> _Exercise aim_
Where the word "agent" shows up in the entries below, please copy the whole line.

Records from a data collection
* * * * * * * * *
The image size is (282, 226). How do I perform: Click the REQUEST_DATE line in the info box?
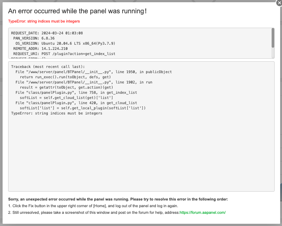pos(47,33)
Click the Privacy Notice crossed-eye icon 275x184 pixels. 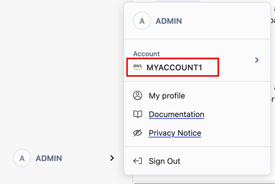[x=138, y=133]
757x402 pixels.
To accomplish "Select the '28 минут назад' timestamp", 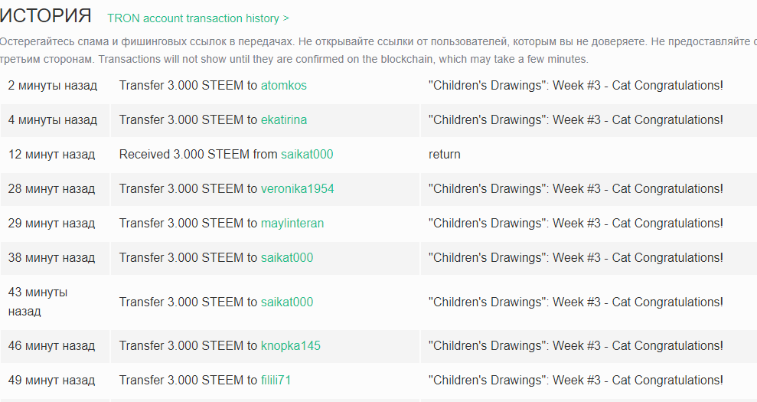I will (51, 189).
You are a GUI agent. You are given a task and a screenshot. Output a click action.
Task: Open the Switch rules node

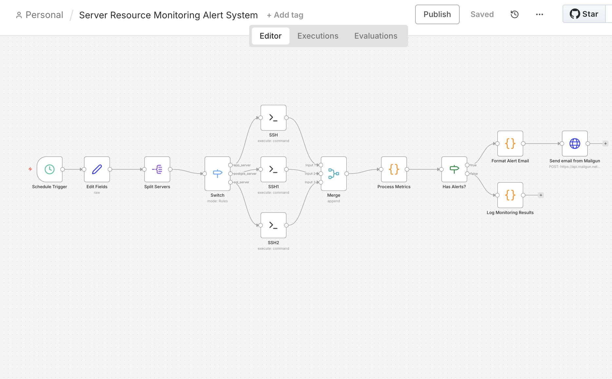(x=217, y=173)
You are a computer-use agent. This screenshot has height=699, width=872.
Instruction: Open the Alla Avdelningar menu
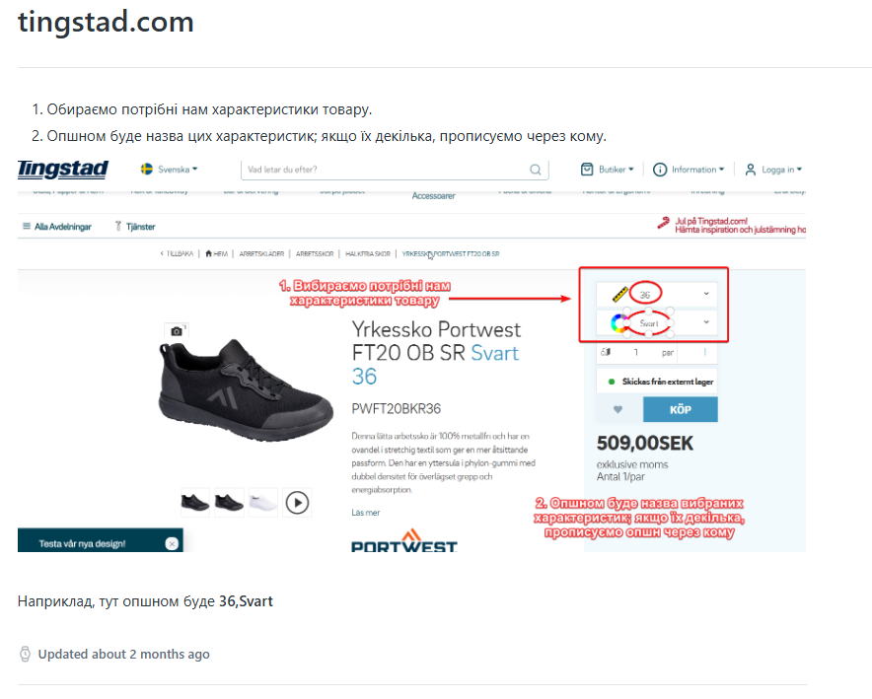pos(57,227)
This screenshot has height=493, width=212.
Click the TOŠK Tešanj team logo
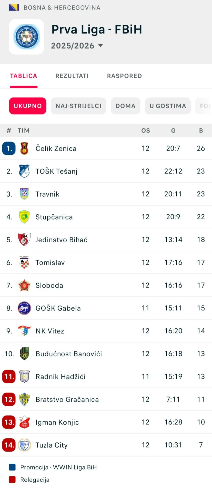pos(24,171)
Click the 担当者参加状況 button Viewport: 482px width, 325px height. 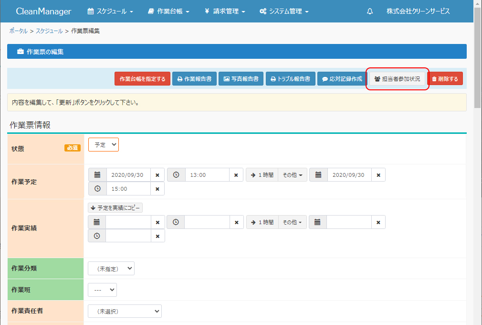[397, 79]
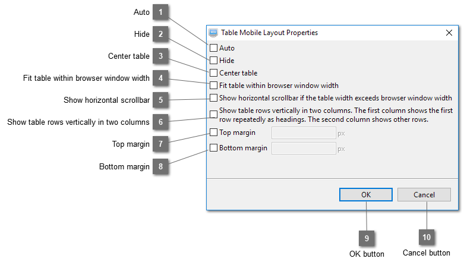The image size is (464, 268).
Task: Tick the Hide checkbox
Action: pyautogui.click(x=213, y=61)
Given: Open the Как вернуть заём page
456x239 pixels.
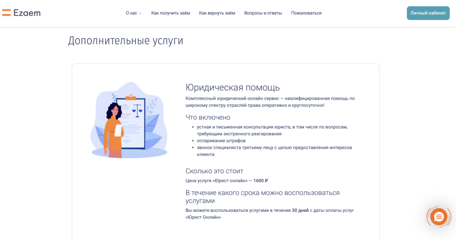Looking at the screenshot, I should 217,13.
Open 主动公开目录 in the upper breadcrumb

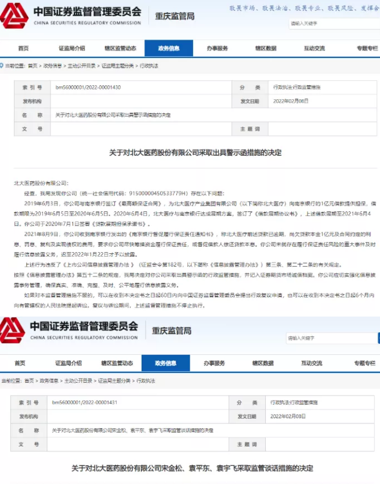pos(81,66)
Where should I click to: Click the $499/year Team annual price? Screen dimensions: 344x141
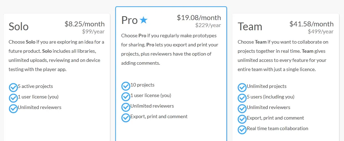click(x=320, y=32)
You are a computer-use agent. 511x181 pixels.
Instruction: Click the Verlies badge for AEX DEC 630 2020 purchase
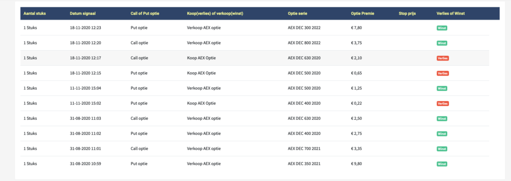pyautogui.click(x=443, y=58)
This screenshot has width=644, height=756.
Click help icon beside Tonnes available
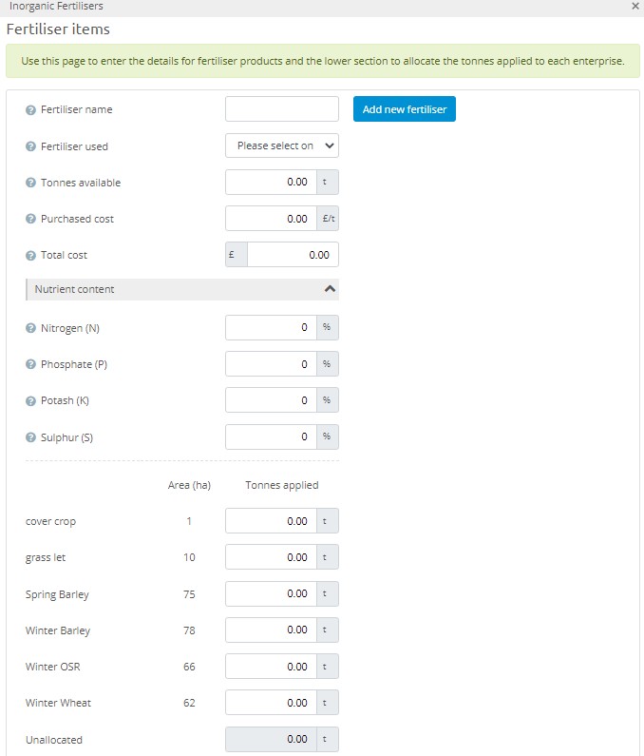coord(30,183)
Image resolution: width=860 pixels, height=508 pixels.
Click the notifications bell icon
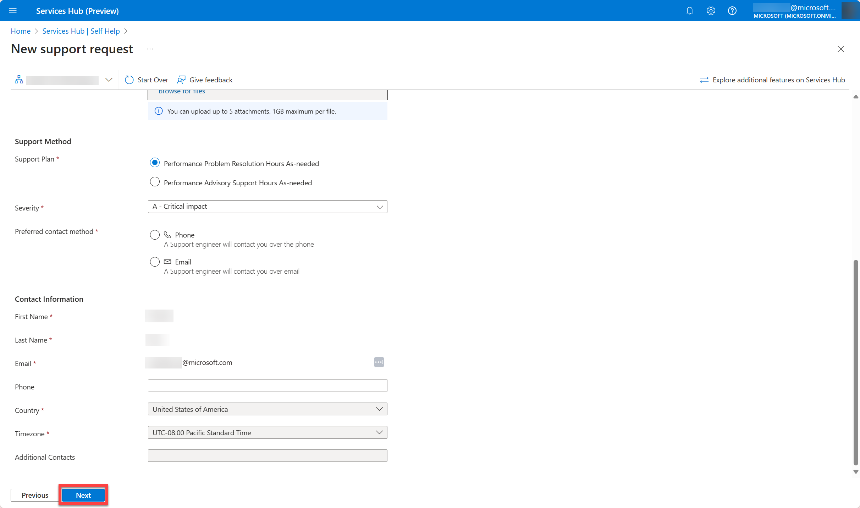(x=689, y=10)
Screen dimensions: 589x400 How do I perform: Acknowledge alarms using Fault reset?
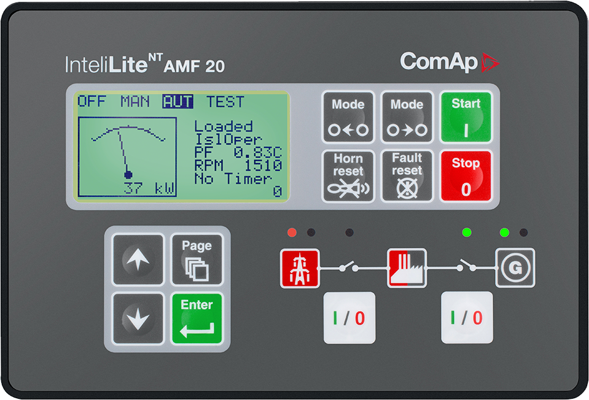(406, 176)
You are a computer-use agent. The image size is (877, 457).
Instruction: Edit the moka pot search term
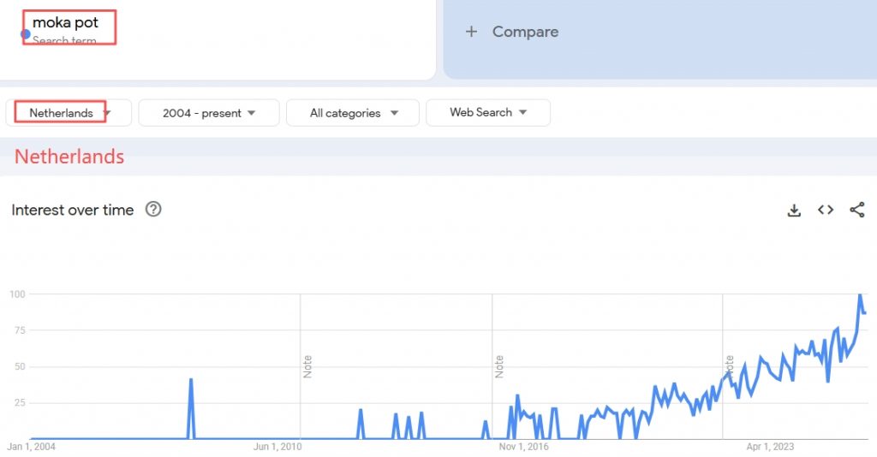(x=66, y=22)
* * * * * * * * *
> _Solution to the exercise_
You are a GUI agent. You are given a task and a screenshot. Output a click action.
You are a computer-use agent. This screenshot has height=699, width=872.
You are a computer-use agent. 511x181 pixels.
You are a computer-use agent. The image size is (877, 457).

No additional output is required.